Task requirements » Repeat exactly what runs from the line containing "Click the current Cisco logo preview image" through the last line of the material below. Do not copy the pictures.

Exercise inputs »
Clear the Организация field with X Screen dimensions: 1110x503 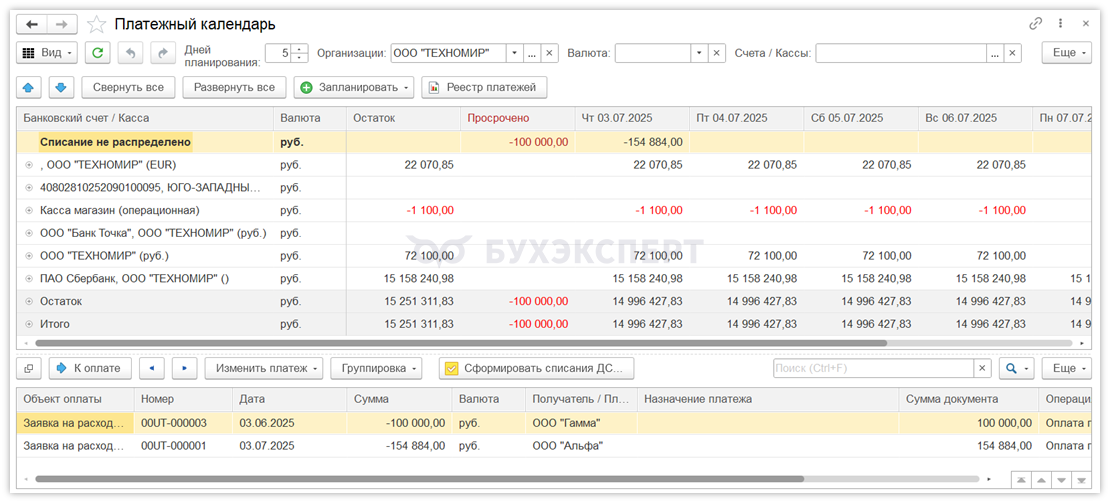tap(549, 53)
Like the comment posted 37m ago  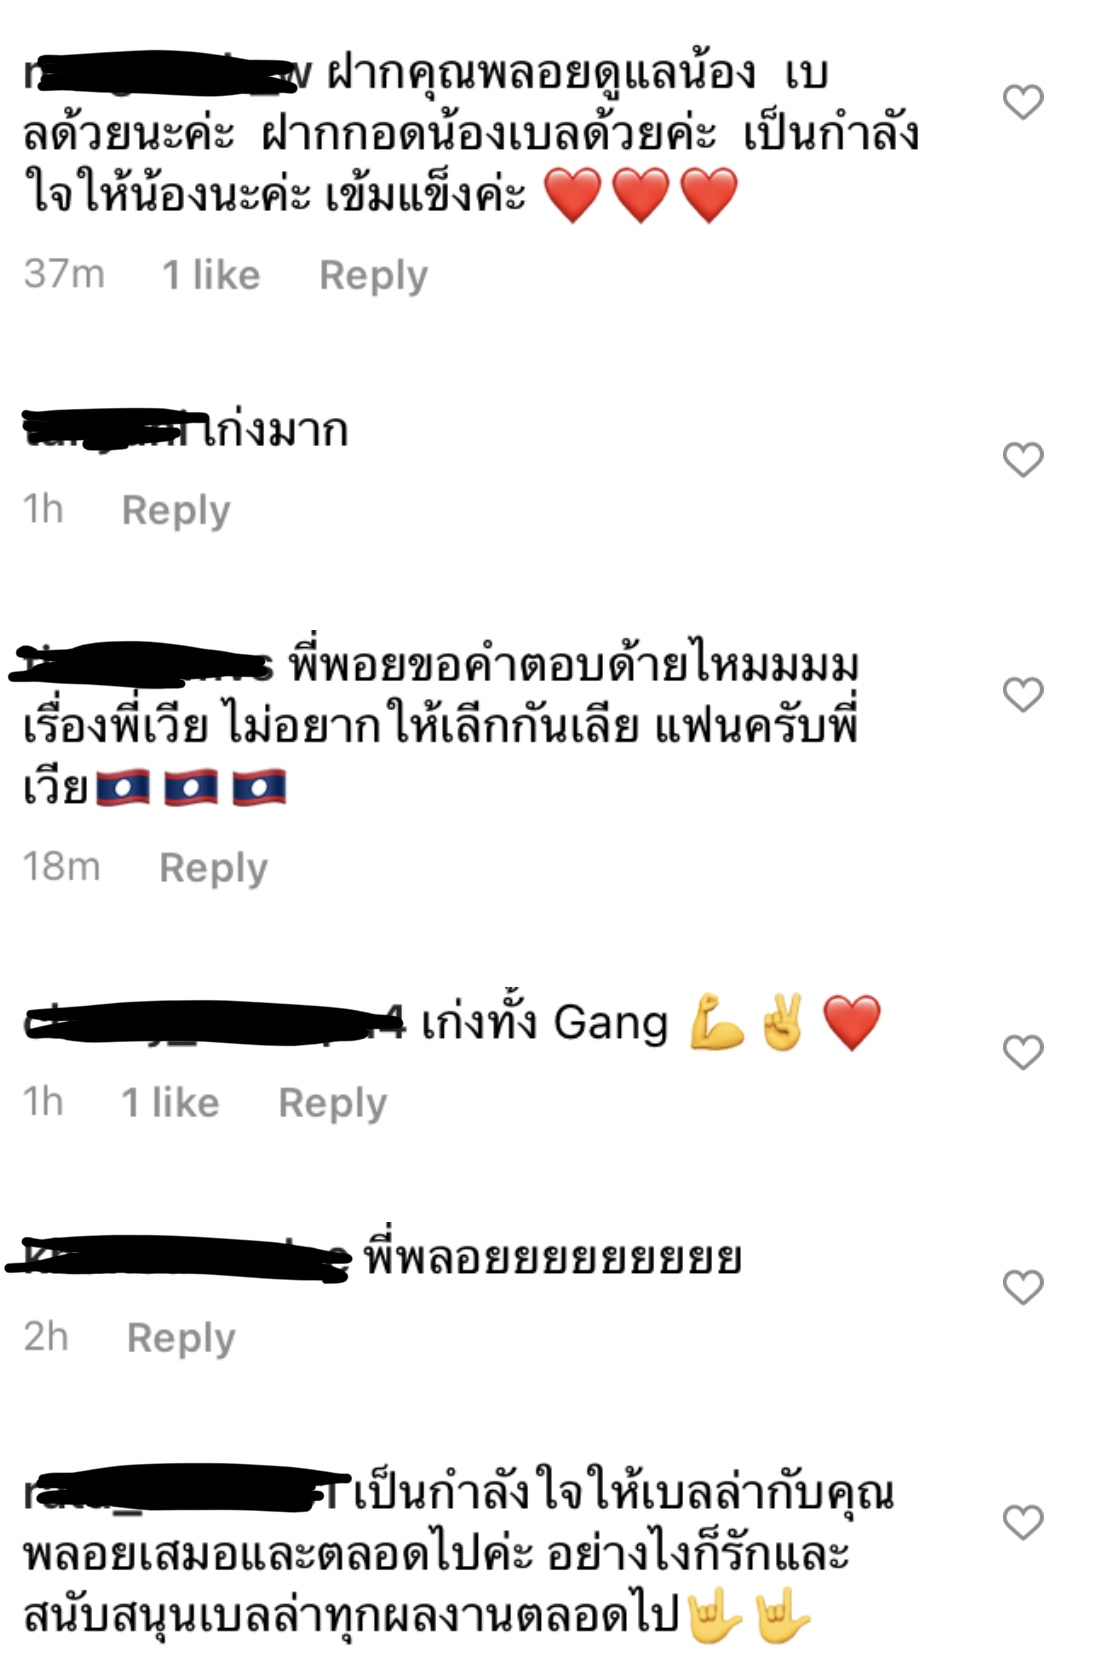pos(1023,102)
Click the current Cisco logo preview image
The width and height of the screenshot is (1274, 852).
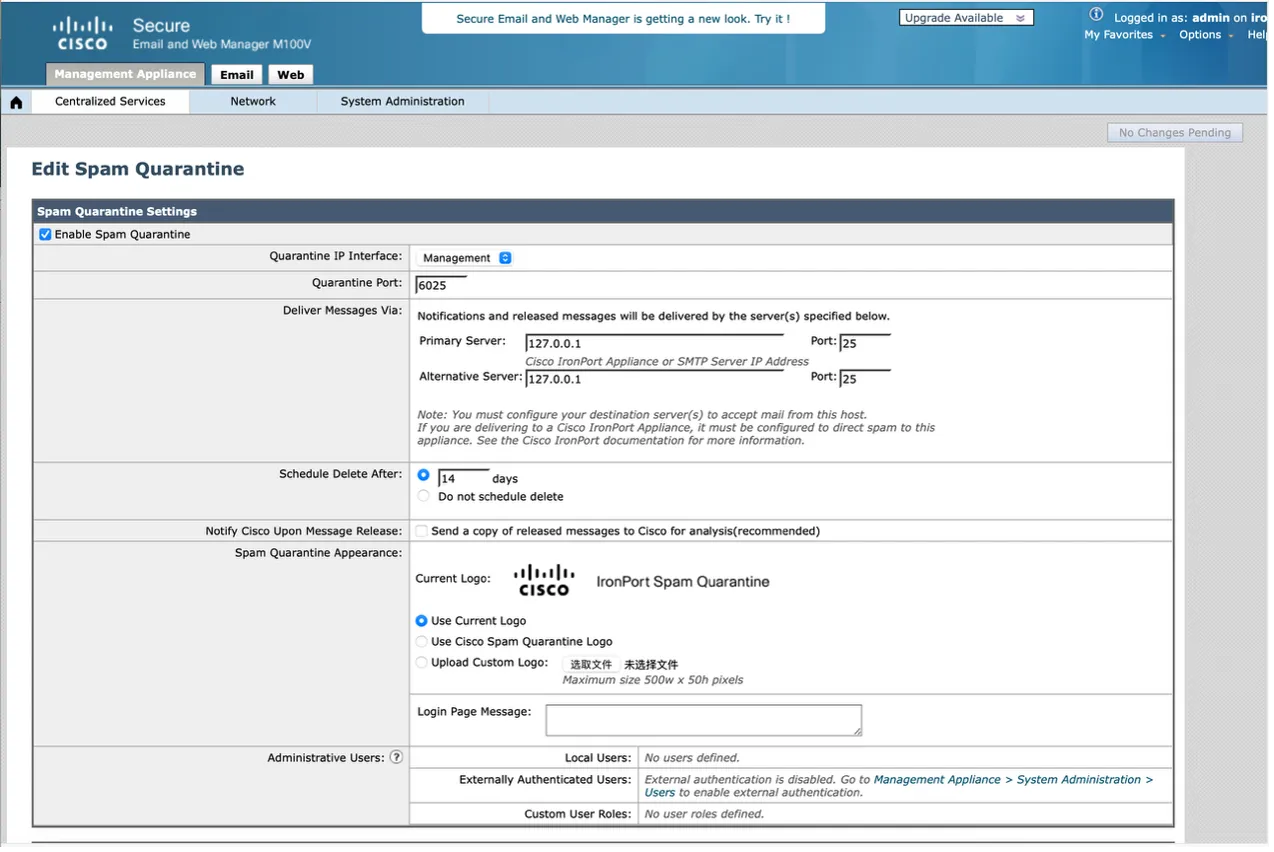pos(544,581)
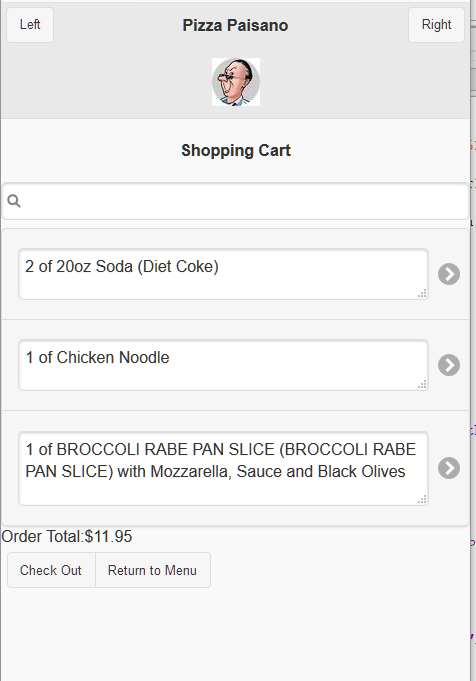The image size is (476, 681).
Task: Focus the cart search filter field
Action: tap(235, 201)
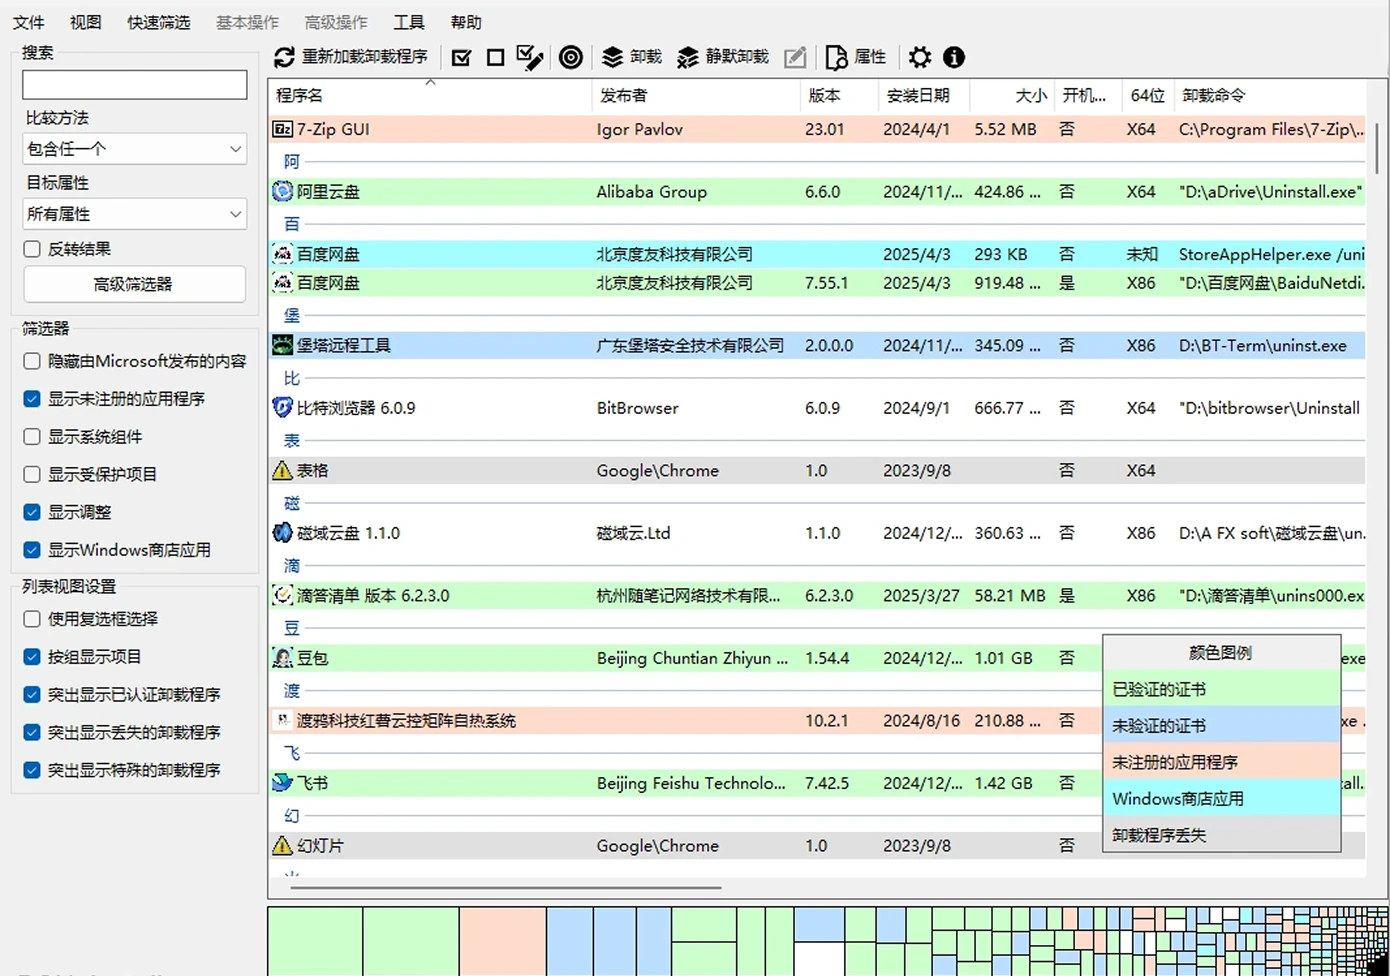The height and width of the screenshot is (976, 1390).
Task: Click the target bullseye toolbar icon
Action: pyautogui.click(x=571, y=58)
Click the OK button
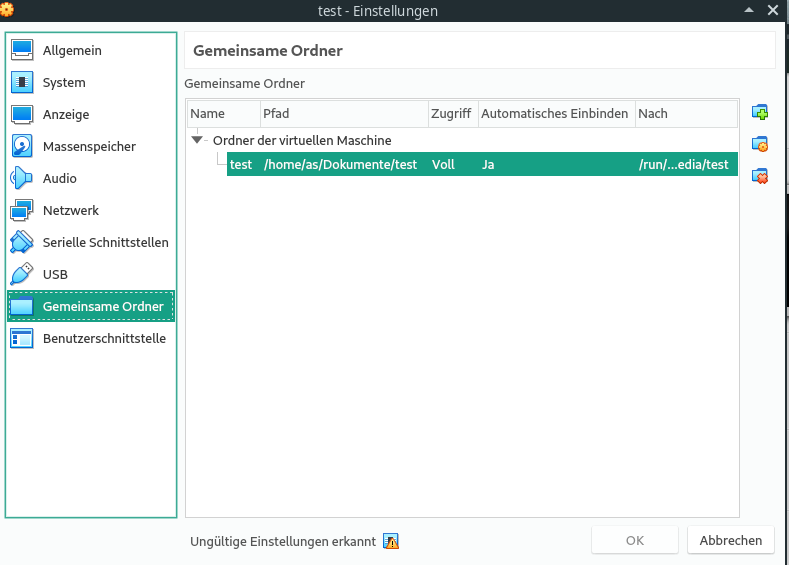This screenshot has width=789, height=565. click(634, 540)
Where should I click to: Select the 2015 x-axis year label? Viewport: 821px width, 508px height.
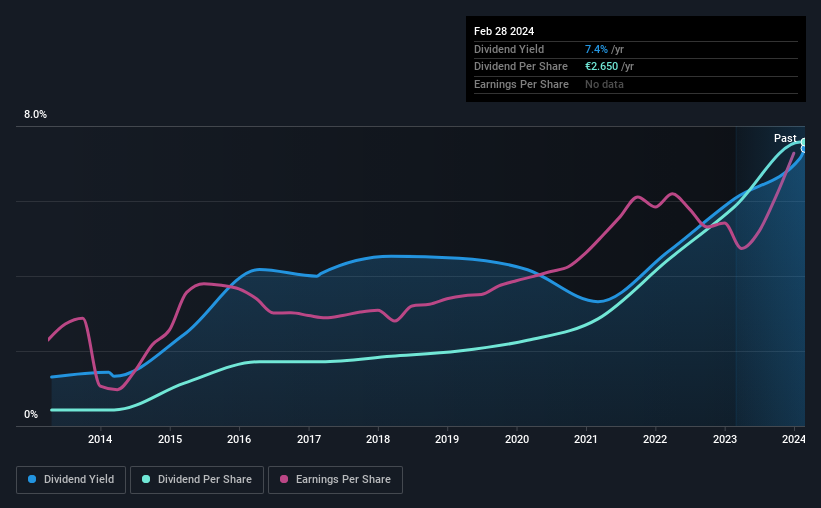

Answer »
Click the current Cisco logo preview image
The width and height of the screenshot is (1274, 852).
pos(544,581)
The image size is (476, 681).
Task: Focus the cart search filter field
Action: tap(235, 201)
The height and width of the screenshot is (976, 1390).
Task: Click the target bullseye toolbar icon
Action: pyautogui.click(x=571, y=58)
Click the OK button
This screenshot has width=789, height=565. click(634, 540)
Where should I click to: Select the 2015 x-axis year label? Viewport: 821px width, 508px height.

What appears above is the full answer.